Nacogdoches, TX- For the sixth consecutive season Lumberjack Baseball has put up winning numbers against the University of Texas-Arlington squad, and for a sixth consecutive season the ‘Jacks did not disappoint.
While the Mavericks did tack the opening win in the series on Friday, April 27, the Lumberjacks held strong this weekend to take the series on Sunday with a 3-1 win against UTA at Jaycee’s Field. The 27-15, 14-8 SLC Mavericks got at least one hit from every hitter in their line-up on Friday in a 4-2 victory.
But the ‘Jacks came back strong on Saturday to tie the series up in a convincing 3-0 win at Jaycee’s Field in Nacogdoches. Cameron Gann tossed six shutout innings and the Lumberjacks produced enough offense to hold off UT Arlington for a 3-0 win in the second game of the three-game series.
The 17-26, 10-13 SLC SFA snapped a three-game slump with its win on Saturday with Gann moving to 5-2 on the year, giving him the most wins by a Lumberjack freshman since Erich Lehmann had eight as a freshman in 2006. The right-hander struck out five and walked just two in six innings and has now pitched at least six innings in six of his seven starts of the year, including each of his last three.
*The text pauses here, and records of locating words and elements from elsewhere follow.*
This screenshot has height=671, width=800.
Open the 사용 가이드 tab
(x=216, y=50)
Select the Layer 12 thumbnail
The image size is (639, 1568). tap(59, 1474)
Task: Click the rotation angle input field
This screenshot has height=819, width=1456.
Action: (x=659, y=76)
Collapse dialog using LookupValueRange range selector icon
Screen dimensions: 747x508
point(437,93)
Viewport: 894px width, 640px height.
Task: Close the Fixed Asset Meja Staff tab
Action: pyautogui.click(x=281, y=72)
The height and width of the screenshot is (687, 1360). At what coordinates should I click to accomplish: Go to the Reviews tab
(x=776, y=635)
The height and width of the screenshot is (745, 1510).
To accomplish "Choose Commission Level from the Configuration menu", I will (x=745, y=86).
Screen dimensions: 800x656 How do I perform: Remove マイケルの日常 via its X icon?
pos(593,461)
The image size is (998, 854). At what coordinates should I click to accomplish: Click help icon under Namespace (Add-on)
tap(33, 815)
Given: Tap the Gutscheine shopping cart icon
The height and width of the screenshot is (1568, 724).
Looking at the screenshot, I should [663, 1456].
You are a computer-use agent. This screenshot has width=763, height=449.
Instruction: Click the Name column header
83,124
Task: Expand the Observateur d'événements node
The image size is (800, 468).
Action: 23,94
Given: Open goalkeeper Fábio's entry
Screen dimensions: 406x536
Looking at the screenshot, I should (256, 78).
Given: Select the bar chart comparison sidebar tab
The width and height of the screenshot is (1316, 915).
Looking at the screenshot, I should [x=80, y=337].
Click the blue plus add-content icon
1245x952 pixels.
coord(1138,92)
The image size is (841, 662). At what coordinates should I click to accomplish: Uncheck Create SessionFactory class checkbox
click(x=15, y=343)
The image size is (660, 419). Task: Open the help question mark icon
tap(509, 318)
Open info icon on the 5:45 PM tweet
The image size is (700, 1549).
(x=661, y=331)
He struck out 17 batters in 18 innings in his last three starts after having just punched out 11 hitters in his previous 10 outings.
He had gone seven innings vs UTA on Feb. 26 in a no-decision when he received just one run of support. But on Saturday he got 11 hits and three runs of support with nine of the hits coming the first six spots in the SFA order. Chris Hernandez continued to swing picking up three singles in four at-bats for his second three-hit day in three games, while Rene’ Moreda, Freddy Vilallobos and Ricardo Sanchez each added two hits apiece.
The SFA bullpen earned three scoreless innings as Justin Choate allowed two base runners in two scoreless frames before giving way to Alex Moshier for the ninth. The senior needed six pitches to strike out his first two hitters before getting a groundout to end a perfect final inning and earn his sixth save of the season.
UTA Freshman Zach Thompson fell to 2-3 after allowing three runs on eight hits with a strikeout and a walk. Lefty Adam Boydston tossed four innings of scoreless relief, giving up just three singles while striking out four hitters.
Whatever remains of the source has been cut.